River prawns, in case you do not know, are the much sought after dish by Thai locals. Forget the high cholesterol; just imagine the sensually white, bouncy meat, the luscious, lava-like shrimp oil – and the grease it leaves on your lips that get you licking for more – the fresh, tangy and fiery dipping sauce, and the smell of charcoal where the prawns are grilled for our pleasure. And there are places where these shellfish delights are much bigger (and cheaper) than others. In Bangkok? Well, yes, but you’ll have to pay a hefty bill for them.
Today, with my parents, I strayed off the commercial route and headed to a provincial town Chachoengsao renown for its honey sweet mangoes, temple, a big bat cave – serious! – and the river Bang Pa Kong – yes, where the prawns dwell – for an indulgently Thai feast. My destination was a restaurant called Ruay, meaning “rich” in Thai, set on a massive raft. I could feel the breeze grazing through my face and distract myself looking at jumpy fish in the river. Yes, I knew, one of them fish would end up on my plate today!
First to arrive were this Pork Offal and Pickled Cabbage Soup and the Three Way Crispy Salad (Yum Sam Krob). The soup boast a fine balance between delicately poached offal and light pickled and very crunchy cabbage. Stems of spring onions and celery leaves took away the fowl smell of the offal, while the fried garlic oil added distinctively pleasing aroma to the dish. The salad of crispy fish maws, deep fried dried squid and cashew nuts – all crispy and crunchy, hence the title of the dish – was texture perfect but spicy, too spicy for my liking and would have been a lot nicer with a touch more of acidity.
Next up was my palate cooler stir-fry of Young Coconut Tips with Prawns. The sweet and crunchy young coconut tips went well with the prawns, sliced carrots and spring onions in a light soy-based tapioca flour sauce, a nice way to extinguish the heat of the salad.
Then, yes, the one that once swam in the river!
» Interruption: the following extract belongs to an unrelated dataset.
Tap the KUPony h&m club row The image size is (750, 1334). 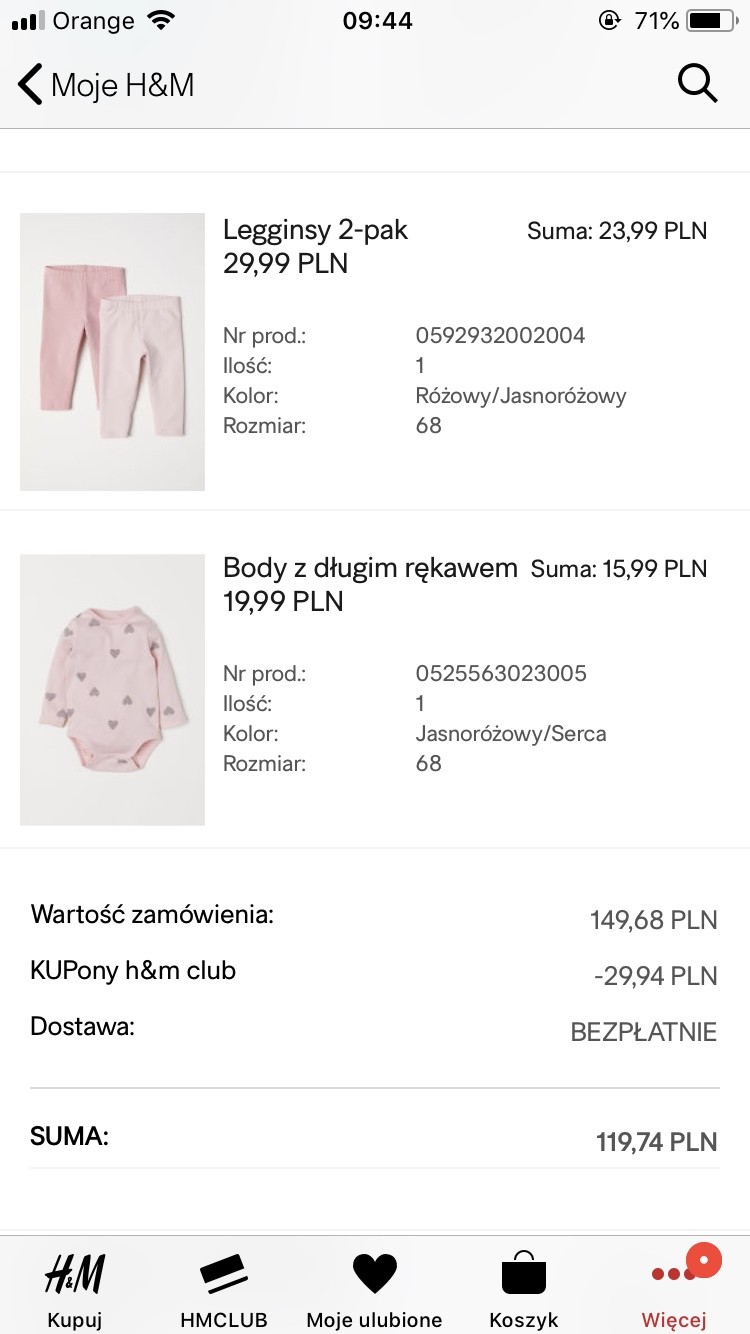click(x=133, y=971)
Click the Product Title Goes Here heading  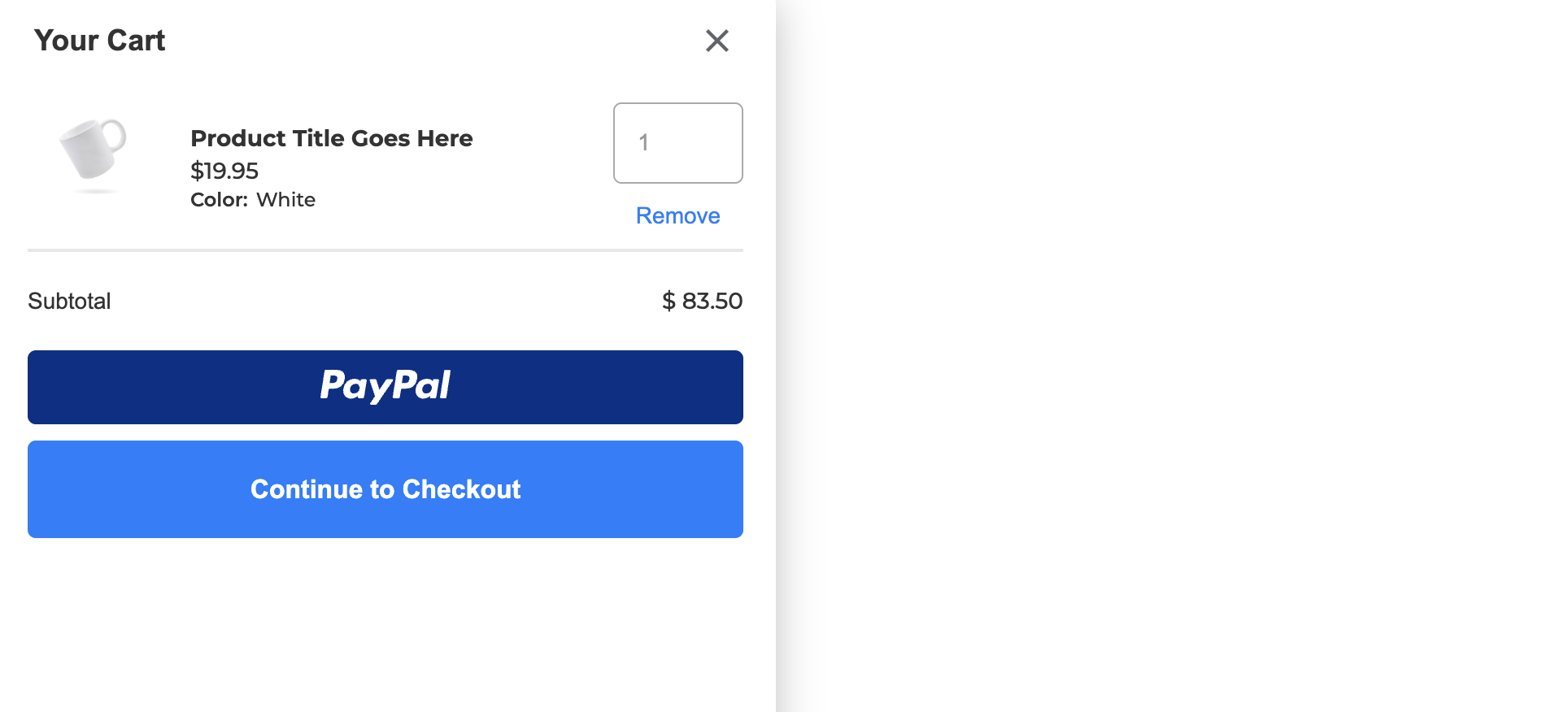(331, 138)
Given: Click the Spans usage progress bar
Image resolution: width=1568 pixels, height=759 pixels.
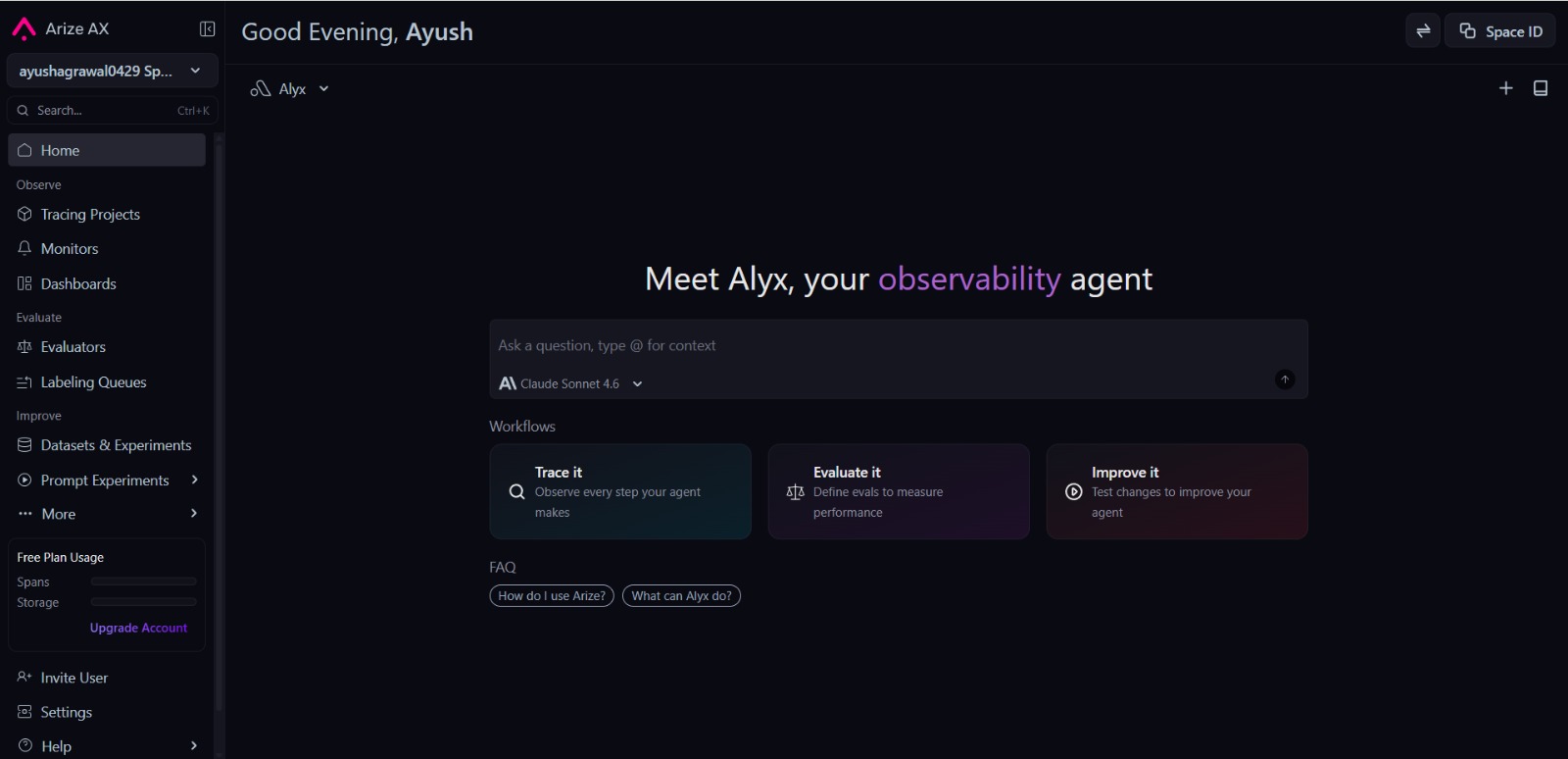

My first main course of Steamed Sea Bass in Pickled Plum Sauce (Kra Phong Neung Chae Buay) was gorgeous. The fish, swimmingly fresh and perfectly steamed, soaked up all the goodness, the sour and salty flavours of the pickled plums, while the dried shitake mushrooms, pork loins, and pickled bamboo shoots steamed together with the fish provided not just contrasting texture but the depth of flavours. There was a mild heat from the chilli and the fresh herbal burst from the celery. This was just too good to be true.
As I was feeding myself to ecstasy, the Grilled River Prawns arrived. They were monstrously big, unhealthily packed with the shrimp oil. It was such a dilemma, to eat a lot or not! There was no extra added to this dish, just the raw beauty of the prawns cooked with modesty on a charcoal grill allowing the natural sweetness of the prawns to shine through. I slowly peeled the voluptuous meat off the shell and dipped it in the sour and spicy sauce made from green bird’s eye chili, garlic and lime juice. The contrast of sweetness and tanginess was heavenly. Then, the shrimp oil, my ultimate guilty pleasure, mixing it with rice, eating it, licking it off the spoon. I seriously couldn’t have enough of this. And, did I not mention, the prawns were so big there was a lot of meat packed in their very slim-looking claws, too?
Looking closer …
That’s it and I unwound my appetite with some fruity desserts: Mango and Sticky Rice and Poached Santol in Jasmine Perfumed Syrup. The mango was so ripe that it oozed honey flavour and very, very mellow texture. The saltiness and the creaminess of the coconut milk came in nicely adding dimensions, whilst the sticky rice was brilliantly al dente, with a hint of neutral sweetness, which took away all the o-so-rich flavour of this dish very beautifully.
And I was thinking, that was the best ever. Well, not for long, and as I tucked into the Poached Santol, I just couldn’t help grinning, grinning, grinning and letting out a rather atrocious humming, the sound of self-inflicted pleasure, of eating too much good food in one meal. The santol was soft and sweet, yet retained a hint of natural bitterness of this fruit. The syrup was pleasant to the nose and very sweet. I mixed it with crushed ice and – wow – that was just one freezing delight.
The bill was not shocking, considering how much my parents and I had eaten and could not finish, and came to just under £40 or 2000 Baht. When we were about to leave, at 1pm, the raft got very busy, with a lot of locals hosting a mini banquet and others trying to impress their guests. We hurdled off and headed for Klong Suan 100 Years Old Market for an after-meal stroll, but before that we stopped to marvel at Thailand’s biggest Genesha statue, which interestingly, came in …
Very bright pink -___-”
My head rating says, “10 out of 10″.
My heart rating says, “10 out of 10″.